12nm Process vs Flagships: Bolt Graphics Tests Zeus Architecture
14:09, 23.04.2026
Bolt Graphics has announced the successful completion of testing for its Zeus GPU. According to the developers, the dual-chip version of this product can outperform the flagship NVIDIA RTX 5090 by five times in path tracing tasks.
Zeus will be released in two form factors: PCIe cards and 2U server configurations. There will be both single-chip models, such as “Bolt Zeus 1c26”, and dual-chip versions.
RISC-V and Architectural Scalability
Unlike traditional solutions from NVIDIA or AMD, the Zeus architecture is built around RISC-V cores and specialized accelerators. The test chip was manufactured by TSMC using a 12nm (FFC) process. While this may seem outdated compared to modern 4nm or 5nm nodes, Bolt Graphics emphasizes the flexibility of the architecture, which can be adapted to 5nm in the future.
Memory Specifications and Compute Performance
Instead of expensive GDDR memory, Bolt Graphics integrates support for LPDDR5X and standard DDR5 SO-DIMM slots. This allows memory capacity to scale up to 160 GB, albeit with a bandwidth of 363 GB/s.

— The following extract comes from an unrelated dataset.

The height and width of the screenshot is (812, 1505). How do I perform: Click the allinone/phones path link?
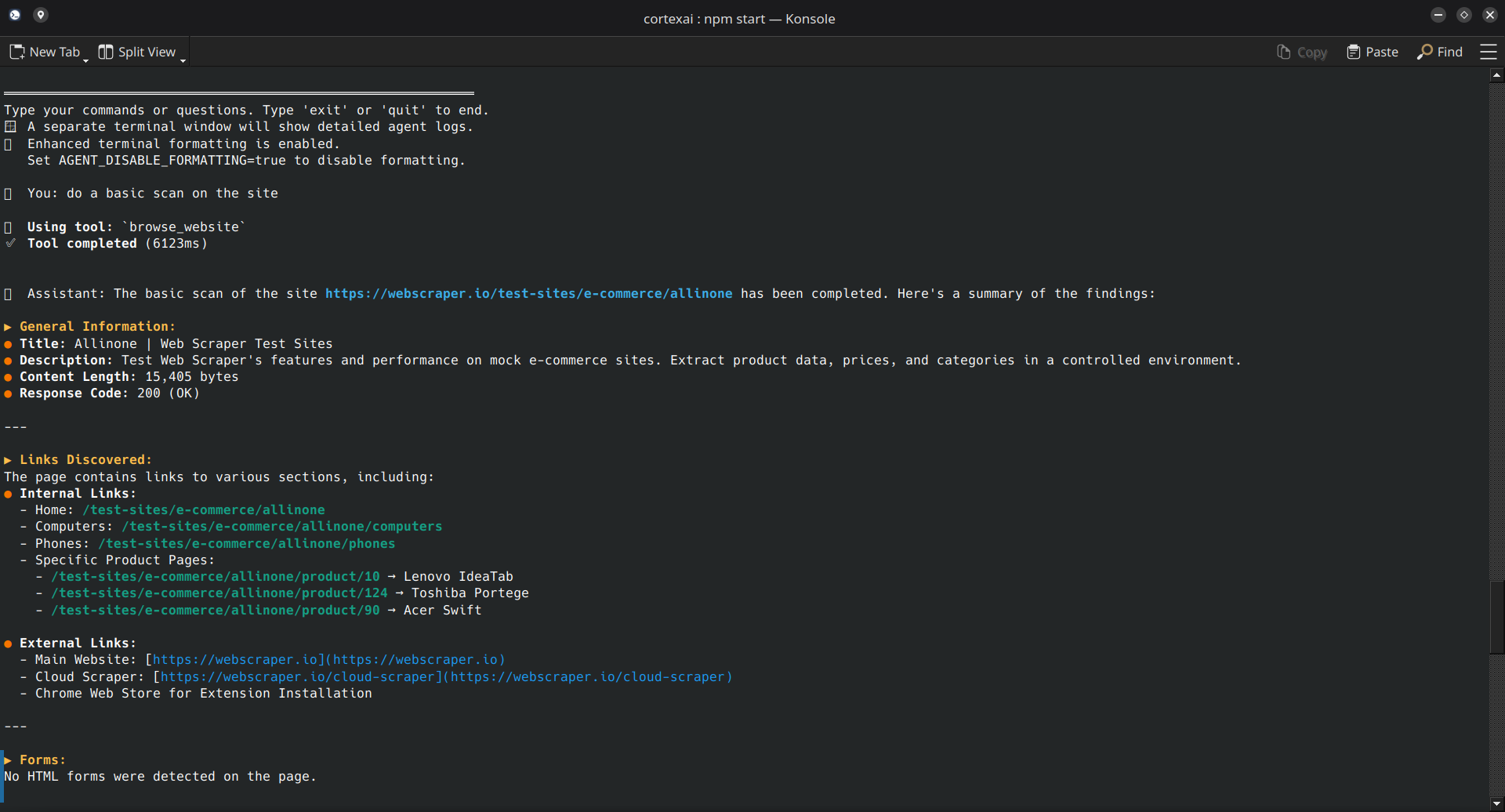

The effectiveness of Zeus in graphics workloads and gaming remains uncertain due to significantly lower FP32 performance compared to modern gaming GPUs. While it delivers strong FP64 (double precision) performance, FP32 (single precision) reaches only around 10 TFLOPS, which is roughly ten times lower than the RTX 5090.
Memory bandwidth limitations may also impact AI workloads.
Market Positioning
Bolt Graphics emphasizes that its solution is not a direct competitor to mainstream gaming GPUs, but rather a specialized tool for scientific computing and simulation.
The total cost of ownership (TCO) is expected to be up to 17 times lower than comparable solutions, which could attract research institutions and cloud providers. However, mass production is only planned for the fourth quarter of 2027. At this stage, the architecture remains experimental.